**Work task:** Each line containing the word "agent" must be copied from the material below.

**Input for this task:**
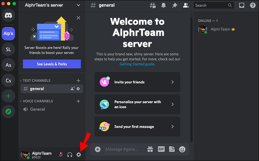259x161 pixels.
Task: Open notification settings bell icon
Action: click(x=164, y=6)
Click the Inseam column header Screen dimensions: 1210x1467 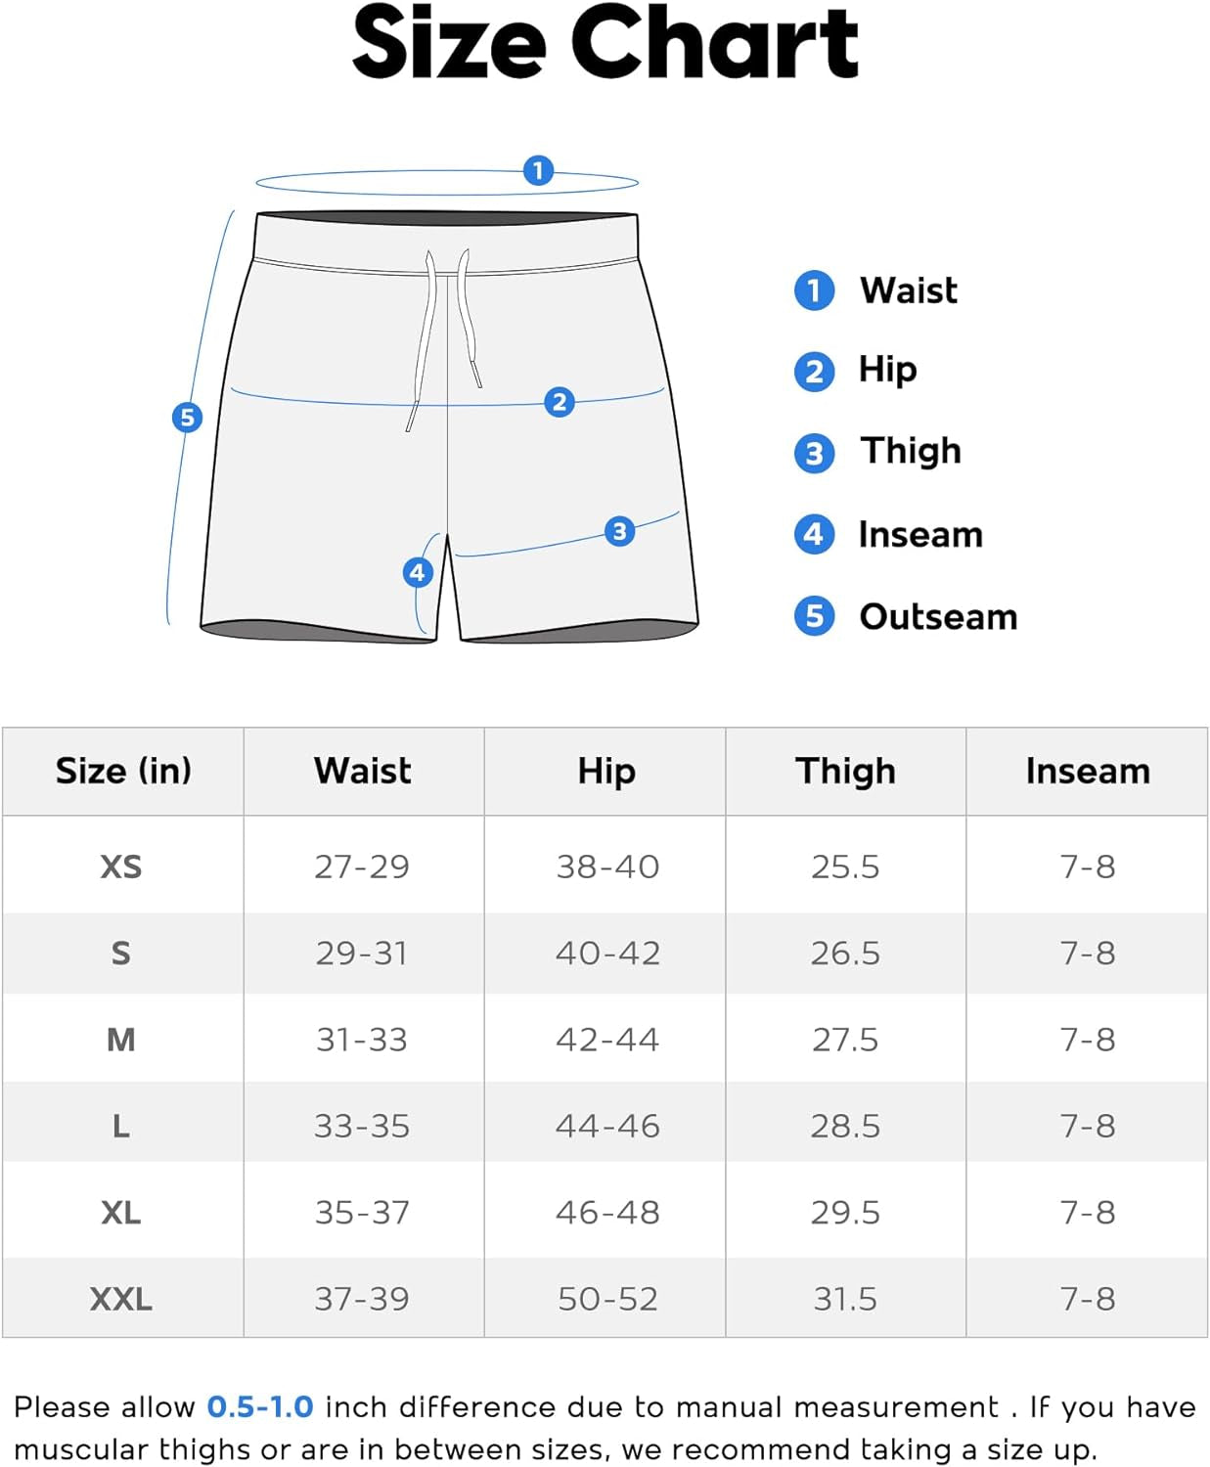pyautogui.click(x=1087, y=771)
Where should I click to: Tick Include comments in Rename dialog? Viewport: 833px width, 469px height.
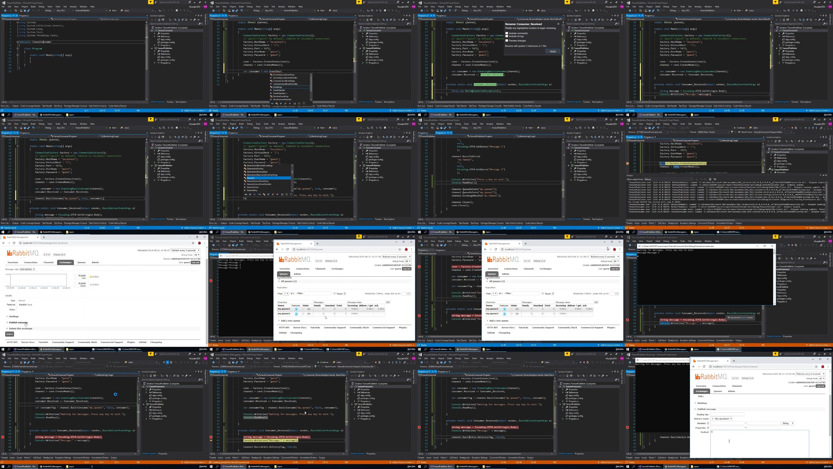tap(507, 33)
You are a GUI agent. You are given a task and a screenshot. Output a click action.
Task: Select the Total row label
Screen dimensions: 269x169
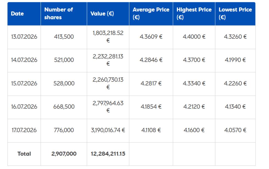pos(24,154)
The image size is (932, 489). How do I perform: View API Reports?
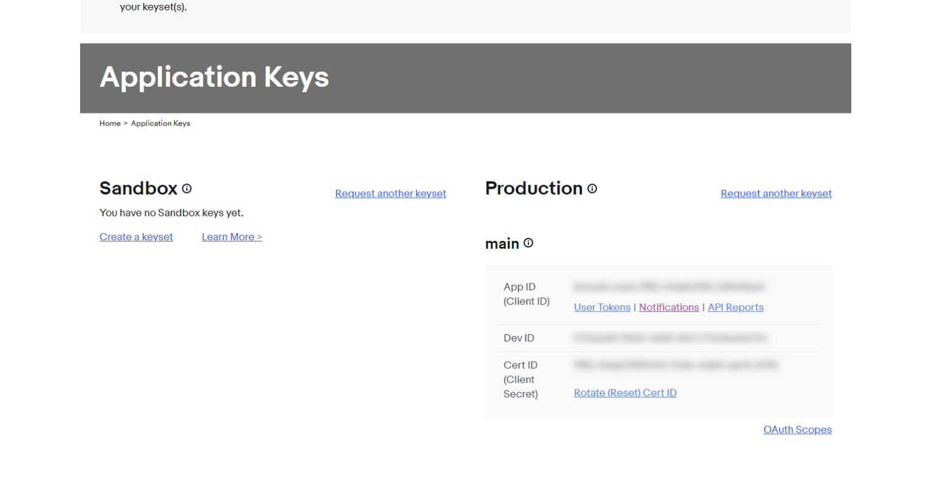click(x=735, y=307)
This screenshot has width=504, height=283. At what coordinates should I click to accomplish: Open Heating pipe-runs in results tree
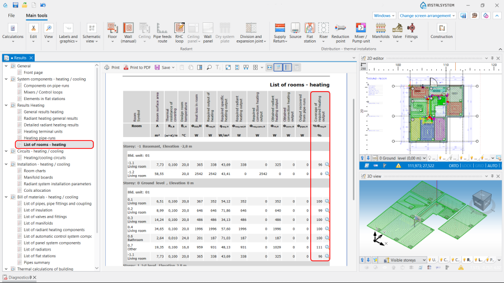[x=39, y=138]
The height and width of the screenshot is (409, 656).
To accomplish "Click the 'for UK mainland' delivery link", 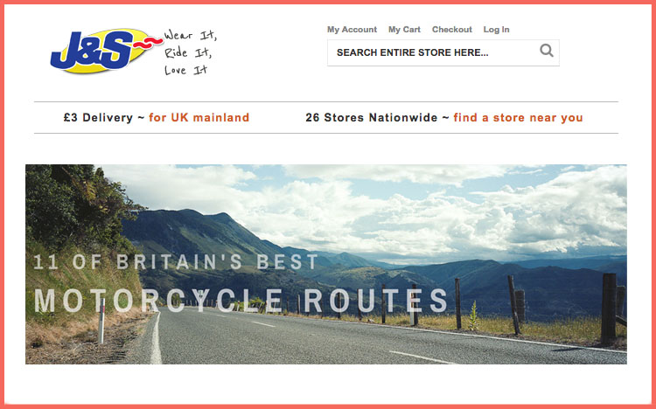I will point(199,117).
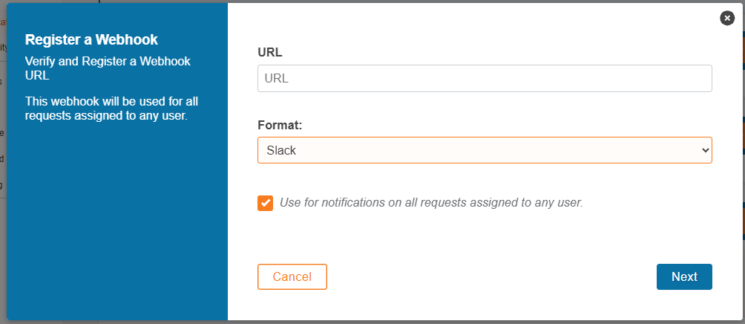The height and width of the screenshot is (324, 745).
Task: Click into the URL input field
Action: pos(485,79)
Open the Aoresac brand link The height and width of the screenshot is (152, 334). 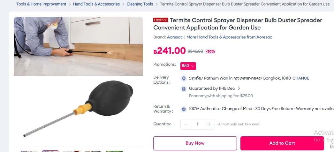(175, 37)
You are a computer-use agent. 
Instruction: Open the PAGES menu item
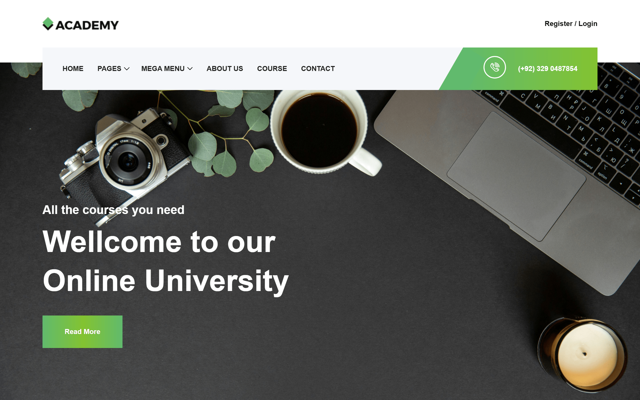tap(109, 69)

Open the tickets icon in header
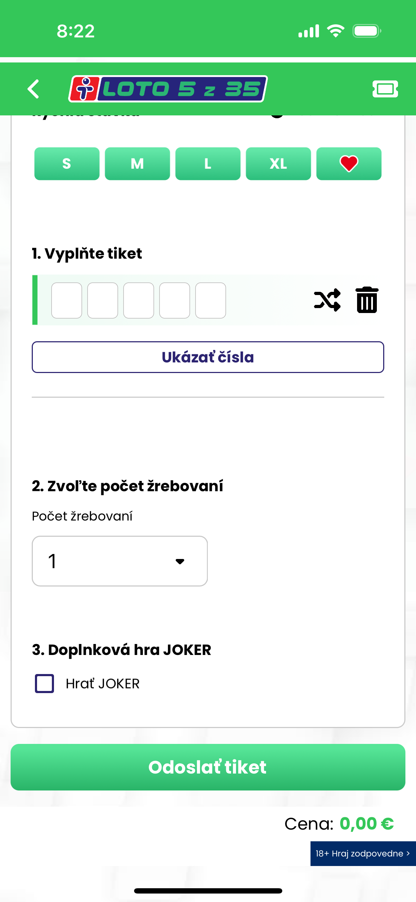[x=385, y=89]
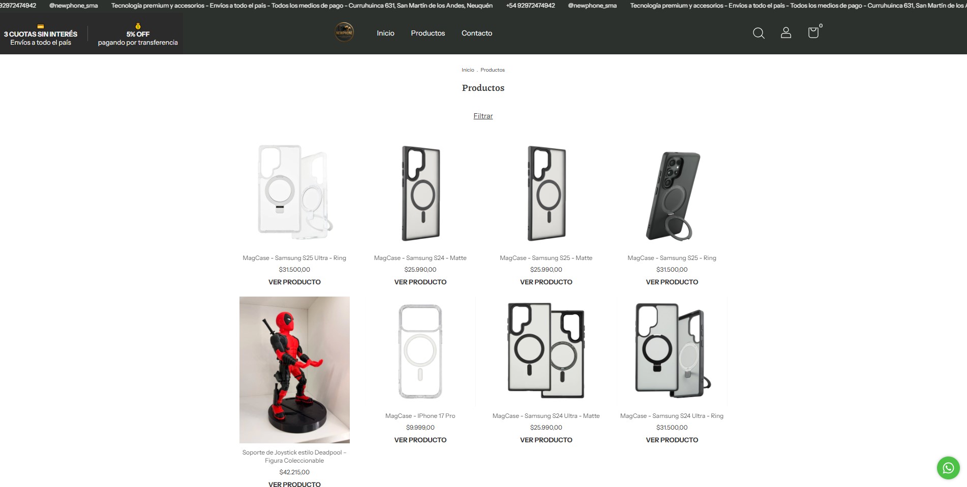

**Answer for this exercise:**
You are a GUI agent. You are given a task and a screenshot. Output a click action.
You are a computer-use agent. 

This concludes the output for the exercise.